▶ Required work: Find the line containing "O nas (305, 56)" in the listing below. Repeat it exactly, along with each following line up to and including the one containing "Nature (574, 125)".

=-=-=

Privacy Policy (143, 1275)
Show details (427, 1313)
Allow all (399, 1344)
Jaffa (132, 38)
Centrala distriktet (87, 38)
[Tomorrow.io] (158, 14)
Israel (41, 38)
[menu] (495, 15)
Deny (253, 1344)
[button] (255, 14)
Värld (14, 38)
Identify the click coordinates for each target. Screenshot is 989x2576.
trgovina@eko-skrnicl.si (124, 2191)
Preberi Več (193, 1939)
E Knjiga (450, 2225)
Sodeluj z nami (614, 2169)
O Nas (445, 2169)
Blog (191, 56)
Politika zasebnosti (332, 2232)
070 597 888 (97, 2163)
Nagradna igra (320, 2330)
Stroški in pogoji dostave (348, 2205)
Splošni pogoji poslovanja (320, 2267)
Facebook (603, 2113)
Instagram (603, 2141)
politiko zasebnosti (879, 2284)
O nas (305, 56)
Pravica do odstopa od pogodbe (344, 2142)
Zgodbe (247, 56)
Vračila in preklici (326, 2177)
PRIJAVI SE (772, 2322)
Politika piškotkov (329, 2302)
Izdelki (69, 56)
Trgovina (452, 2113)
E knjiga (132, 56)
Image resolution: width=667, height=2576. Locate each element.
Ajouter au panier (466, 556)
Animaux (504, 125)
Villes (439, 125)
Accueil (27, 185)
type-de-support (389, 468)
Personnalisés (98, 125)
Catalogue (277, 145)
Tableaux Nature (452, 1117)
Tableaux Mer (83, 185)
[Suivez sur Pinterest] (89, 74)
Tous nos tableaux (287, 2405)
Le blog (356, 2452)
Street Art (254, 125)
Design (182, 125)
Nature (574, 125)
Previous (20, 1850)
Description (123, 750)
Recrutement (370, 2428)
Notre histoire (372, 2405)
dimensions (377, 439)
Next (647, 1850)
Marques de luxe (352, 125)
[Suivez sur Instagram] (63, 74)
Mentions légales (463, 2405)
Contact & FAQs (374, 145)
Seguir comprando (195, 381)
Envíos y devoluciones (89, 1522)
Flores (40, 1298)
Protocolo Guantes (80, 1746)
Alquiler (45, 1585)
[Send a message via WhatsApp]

=-=-=

▶ Exercise response:
O nas (305, 56)
Pravica do odstopa od pogodbe (344, 2142)
Zgodbe (247, 56)
Vračila in preklici (326, 2177)
PRIJAVI SE (772, 2322)
Politika piškotkov (329, 2302)
Izdelki (69, 56)
Trgovina (452, 2113)
E knjiga (132, 56)
Image resolution: width=667, height=2576. Locate each element.
Ajouter au panier (466, 556)
Animaux (504, 125)
Villes (439, 125)
Accueil (27, 185)
type-de-support (389, 468)
Personnalisés (98, 125)
Catalogue (277, 145)
Tableaux Nature (452, 1117)
Tableaux Mer (83, 185)
[Suivez sur Pinterest] (89, 74)
Tous nos tableaux (287, 2405)
Le blog (356, 2452)
Street Art (254, 125)
Design (182, 125)
Nature (574, 125)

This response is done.